You can add additional configuration values from [this guide](https://blast.ncbi.nlm.nih.gov/doc/elastic-blast/configuration.html). If you need to run this a few times, make sure you either rename the ouput folder, or delete the results folder from the S3 bucket. If you are using your own data, make sure to modify the database and the S3 queries path.

### 4) Submit the job

In [None]:
!elastic-blast submit --cfg BDQA.ini

### 5) Check results and troubleshoot

+ You can monitor the job initially by going to `CloudFormation` and viewing the events tab of the elastic blast stack.
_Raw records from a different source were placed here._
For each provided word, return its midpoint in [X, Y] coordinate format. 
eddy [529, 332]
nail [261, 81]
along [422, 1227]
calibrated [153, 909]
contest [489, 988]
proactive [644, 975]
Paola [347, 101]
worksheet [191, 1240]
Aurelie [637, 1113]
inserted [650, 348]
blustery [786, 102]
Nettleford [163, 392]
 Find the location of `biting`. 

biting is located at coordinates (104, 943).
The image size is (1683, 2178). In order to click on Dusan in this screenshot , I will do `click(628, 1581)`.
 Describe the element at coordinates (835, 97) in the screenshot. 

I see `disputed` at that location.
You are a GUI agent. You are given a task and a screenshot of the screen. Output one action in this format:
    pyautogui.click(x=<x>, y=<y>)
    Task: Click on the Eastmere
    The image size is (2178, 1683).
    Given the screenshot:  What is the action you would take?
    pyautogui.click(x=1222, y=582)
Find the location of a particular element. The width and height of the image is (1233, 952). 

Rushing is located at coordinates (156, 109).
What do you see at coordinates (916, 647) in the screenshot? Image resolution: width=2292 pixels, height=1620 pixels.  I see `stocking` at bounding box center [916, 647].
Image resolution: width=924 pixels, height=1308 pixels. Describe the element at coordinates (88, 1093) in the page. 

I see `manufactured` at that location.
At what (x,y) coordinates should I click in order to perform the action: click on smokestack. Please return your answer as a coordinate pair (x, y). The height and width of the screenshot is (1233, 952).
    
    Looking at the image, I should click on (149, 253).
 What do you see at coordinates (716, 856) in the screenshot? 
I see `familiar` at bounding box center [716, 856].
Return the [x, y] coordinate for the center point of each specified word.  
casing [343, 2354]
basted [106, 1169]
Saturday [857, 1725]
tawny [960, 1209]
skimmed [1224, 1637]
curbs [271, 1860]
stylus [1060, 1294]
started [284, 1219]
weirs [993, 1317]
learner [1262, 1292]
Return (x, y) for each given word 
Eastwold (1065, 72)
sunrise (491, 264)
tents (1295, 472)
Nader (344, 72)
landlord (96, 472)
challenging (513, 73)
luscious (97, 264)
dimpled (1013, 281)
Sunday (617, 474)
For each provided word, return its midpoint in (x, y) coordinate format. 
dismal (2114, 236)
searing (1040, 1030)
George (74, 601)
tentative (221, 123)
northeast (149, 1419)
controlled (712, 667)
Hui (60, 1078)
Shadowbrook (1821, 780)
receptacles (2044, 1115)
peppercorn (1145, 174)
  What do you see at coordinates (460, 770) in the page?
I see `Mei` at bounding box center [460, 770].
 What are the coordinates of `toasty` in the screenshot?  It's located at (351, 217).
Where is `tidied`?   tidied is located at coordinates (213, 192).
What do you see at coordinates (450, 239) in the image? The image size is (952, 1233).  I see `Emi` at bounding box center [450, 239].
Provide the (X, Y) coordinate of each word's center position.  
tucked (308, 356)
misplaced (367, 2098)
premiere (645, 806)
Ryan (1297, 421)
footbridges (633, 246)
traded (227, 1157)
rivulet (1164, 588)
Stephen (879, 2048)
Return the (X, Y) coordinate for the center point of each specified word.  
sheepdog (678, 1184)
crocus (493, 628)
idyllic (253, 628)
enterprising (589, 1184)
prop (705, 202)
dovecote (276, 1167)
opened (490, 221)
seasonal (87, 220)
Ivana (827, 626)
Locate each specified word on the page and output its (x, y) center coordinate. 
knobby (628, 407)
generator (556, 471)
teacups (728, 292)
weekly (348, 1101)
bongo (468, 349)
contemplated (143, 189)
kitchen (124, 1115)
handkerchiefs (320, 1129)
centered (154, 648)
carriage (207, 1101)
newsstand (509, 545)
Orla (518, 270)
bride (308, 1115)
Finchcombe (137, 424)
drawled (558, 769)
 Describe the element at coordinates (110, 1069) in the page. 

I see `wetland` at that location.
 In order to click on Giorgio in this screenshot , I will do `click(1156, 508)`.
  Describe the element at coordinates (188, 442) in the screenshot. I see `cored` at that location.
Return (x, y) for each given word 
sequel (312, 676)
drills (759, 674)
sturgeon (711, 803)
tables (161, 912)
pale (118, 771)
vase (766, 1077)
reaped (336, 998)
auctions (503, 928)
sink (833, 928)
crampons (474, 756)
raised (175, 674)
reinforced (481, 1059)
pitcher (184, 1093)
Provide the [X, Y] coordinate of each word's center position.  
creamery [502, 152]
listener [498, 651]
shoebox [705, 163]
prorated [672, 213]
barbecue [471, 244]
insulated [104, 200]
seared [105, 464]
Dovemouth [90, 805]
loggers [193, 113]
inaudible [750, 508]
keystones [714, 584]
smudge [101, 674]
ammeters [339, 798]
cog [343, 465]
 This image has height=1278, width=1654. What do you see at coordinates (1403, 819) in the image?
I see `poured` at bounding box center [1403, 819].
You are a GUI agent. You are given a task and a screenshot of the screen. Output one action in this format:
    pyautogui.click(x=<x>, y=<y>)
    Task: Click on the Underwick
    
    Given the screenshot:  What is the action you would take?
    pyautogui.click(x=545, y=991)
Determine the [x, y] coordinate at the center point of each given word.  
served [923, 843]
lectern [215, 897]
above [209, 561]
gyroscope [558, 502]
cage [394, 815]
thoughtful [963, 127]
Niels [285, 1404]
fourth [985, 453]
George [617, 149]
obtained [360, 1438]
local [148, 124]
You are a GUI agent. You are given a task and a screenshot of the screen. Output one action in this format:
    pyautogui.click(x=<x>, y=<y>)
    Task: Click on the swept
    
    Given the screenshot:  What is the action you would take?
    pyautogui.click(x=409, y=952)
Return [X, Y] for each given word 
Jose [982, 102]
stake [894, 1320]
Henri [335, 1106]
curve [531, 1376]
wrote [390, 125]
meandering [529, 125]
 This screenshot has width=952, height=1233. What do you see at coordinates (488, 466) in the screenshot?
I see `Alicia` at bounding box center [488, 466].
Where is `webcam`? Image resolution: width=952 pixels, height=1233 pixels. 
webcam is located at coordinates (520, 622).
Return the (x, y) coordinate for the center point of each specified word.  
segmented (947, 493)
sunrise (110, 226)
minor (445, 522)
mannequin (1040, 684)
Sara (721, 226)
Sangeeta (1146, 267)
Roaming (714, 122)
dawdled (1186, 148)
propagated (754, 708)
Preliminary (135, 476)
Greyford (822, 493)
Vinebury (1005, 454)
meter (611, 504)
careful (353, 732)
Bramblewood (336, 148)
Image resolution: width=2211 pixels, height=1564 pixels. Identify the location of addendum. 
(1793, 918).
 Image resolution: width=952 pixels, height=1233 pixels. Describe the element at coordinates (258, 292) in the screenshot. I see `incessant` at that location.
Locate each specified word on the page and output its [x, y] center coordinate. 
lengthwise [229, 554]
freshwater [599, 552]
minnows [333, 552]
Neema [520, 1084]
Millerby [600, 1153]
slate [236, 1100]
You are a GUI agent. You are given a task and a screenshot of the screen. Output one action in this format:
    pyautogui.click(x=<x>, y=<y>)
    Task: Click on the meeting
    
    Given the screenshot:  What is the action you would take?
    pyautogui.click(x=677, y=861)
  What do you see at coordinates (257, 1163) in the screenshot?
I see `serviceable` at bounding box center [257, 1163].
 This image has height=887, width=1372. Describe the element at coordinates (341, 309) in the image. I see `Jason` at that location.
If there is an error, you should be able to pinpoint it in these event logs.
+ You can view the progress by going to `AWS Batch`, select the Job queue that begins with `elasticblast`, and then make sure jobs are moving from Runnable to Running to Succeeded. The number of jobs that run together will be the number of nodes you selected in the config file. To run more jobs at once, increase the `cluster` parameter `num-nodes`. 
+ Finally, to view your outputs, look at the files in your S3 output bucket, something like `aws s3 ls s3://elasticblast-sagemaker/results/BDQA/`.